Recent evidence suggests that many signaling molecules localize in microdomains of the plasma membrane, particularly caveolae. In this study, overexpression of adenylyl cyclase was used as a functional probe of G protein-coupled receptor (GPCR) compartmentation. We found that three endogenous receptors in neonatal rat cardiomyocytes couple with different levels of efficiency to the activation of adenylyl cyclase type 6 (AC6), which localizes to caveolin-rich membrane fractions. Overexpression of AC6 enhanced the maximal cAMP response to beta (1)-adrenergic receptor (beta (1)AR)-selective activation 3.7-fold, to beta (2)AR-selective activation only 1.6-fold and to prostaglandin E-2 (PGE(2)) not at all. Therefore, the rank order of efficacy in coupling to AC6 is beta (1)AR > beta (2)AR > prostaglandin E-2 receptor (EP2R). beta (2)AR coupling efficiency was greater when we overexpressed the receptor or blocked its desensitization by expressing beta ARKct, an inhibitor of G protein-coupled receptor kinase activation, but was not significantly greater when cells were treated with pertussis toxin. Assessment of receptor and AC expression indicated co-localization of AC5/6,beta (1)AR, and beta (2)AR, but not EP2R, in caveolin-rich membranes and caveolin-3 immunoprecipitates, likely explaining the observed activation of AC6 by beta AR subtypes but lack thereof by PGE(2).
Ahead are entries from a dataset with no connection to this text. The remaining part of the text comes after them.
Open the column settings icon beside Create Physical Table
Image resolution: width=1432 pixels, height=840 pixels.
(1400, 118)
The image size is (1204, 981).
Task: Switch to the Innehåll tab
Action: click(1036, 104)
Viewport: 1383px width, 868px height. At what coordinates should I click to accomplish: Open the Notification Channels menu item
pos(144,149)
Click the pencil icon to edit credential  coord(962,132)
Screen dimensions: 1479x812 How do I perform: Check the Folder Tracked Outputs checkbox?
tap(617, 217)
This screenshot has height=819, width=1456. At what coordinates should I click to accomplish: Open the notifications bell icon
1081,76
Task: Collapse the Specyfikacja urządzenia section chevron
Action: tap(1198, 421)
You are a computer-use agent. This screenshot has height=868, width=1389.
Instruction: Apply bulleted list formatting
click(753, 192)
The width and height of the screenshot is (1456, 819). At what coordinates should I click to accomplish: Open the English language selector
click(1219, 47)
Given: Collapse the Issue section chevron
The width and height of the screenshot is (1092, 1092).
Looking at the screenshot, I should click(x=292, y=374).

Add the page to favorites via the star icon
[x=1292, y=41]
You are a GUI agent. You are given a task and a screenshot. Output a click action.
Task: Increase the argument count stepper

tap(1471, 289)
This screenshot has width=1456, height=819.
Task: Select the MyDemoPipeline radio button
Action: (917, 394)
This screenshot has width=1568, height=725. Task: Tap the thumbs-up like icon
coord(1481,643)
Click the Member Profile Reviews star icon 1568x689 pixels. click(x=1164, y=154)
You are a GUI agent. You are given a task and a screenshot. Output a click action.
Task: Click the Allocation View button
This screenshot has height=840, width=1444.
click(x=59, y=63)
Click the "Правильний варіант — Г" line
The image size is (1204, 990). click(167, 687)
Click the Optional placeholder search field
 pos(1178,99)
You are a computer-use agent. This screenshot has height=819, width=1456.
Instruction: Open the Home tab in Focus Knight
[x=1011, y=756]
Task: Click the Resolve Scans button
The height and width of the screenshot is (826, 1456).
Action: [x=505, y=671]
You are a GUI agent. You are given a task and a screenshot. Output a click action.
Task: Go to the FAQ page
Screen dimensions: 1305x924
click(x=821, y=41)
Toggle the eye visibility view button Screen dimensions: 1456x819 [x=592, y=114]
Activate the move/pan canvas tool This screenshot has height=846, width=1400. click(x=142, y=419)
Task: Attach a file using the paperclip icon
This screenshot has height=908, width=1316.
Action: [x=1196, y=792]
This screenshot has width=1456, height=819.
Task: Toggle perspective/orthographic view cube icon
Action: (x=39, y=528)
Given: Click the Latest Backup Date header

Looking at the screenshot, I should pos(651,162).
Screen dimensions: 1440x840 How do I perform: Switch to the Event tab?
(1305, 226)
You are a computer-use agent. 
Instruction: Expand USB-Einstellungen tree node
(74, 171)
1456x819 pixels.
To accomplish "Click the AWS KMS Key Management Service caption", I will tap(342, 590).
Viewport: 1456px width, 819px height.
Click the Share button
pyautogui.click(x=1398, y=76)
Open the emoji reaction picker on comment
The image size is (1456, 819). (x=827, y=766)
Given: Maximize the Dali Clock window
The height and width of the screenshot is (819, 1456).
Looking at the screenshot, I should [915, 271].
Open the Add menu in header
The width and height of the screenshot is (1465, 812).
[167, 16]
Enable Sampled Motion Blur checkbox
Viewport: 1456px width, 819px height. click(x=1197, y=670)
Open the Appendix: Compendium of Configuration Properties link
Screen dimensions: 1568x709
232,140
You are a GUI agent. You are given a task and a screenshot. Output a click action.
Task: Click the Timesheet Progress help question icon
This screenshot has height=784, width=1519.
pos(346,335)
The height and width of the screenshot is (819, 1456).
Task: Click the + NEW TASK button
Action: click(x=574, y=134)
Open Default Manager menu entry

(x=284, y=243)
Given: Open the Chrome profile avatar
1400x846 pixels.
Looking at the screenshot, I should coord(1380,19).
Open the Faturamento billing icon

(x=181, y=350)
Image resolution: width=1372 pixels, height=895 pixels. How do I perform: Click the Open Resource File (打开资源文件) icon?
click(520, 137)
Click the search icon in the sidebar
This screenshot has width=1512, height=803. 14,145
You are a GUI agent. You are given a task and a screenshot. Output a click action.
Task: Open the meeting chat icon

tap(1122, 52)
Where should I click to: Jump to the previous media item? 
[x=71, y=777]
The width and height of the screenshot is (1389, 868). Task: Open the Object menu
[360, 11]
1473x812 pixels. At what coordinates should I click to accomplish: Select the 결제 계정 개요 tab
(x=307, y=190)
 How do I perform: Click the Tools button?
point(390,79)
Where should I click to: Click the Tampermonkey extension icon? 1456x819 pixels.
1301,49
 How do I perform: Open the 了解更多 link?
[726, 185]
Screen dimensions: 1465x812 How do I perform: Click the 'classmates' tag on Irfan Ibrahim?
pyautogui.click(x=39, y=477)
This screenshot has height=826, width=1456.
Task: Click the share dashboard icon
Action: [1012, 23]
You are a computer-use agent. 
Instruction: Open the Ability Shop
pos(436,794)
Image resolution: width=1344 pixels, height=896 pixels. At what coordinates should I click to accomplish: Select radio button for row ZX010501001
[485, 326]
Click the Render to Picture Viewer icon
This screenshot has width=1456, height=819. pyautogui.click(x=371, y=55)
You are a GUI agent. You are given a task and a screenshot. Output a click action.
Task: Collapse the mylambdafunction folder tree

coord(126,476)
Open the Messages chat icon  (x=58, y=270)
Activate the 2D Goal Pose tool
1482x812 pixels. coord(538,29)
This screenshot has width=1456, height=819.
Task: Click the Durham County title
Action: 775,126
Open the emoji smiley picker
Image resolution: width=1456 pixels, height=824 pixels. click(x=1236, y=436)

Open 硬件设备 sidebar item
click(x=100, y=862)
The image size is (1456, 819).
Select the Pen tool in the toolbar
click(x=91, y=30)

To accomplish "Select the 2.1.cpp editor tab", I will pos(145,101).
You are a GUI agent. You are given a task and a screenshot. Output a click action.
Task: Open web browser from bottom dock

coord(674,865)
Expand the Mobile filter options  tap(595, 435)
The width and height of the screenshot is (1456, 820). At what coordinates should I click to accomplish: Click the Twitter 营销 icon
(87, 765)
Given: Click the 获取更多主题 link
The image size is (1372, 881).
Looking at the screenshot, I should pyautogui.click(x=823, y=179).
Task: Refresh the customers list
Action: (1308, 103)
When cardiomyocytes were stimulated with a beta AR agonist, beta (2)AR were no longer found in caveolin-3 immunoprecipitates; an effect that was blocked by expression of beta ARKet. Thus, agonist-induced translocation of beta (2)AR out of caveolae causes a sequestration of receptor from effector and likely contributes to the lower efficacy of beta (2)AR coupling to AC6 as compared with beta (1)AR, which do not similarly translocate. Therefore, spatial co-localization is a ey determinant of efficiency of coupling by particular extracellular signals to activation of GPCR-linked effectors.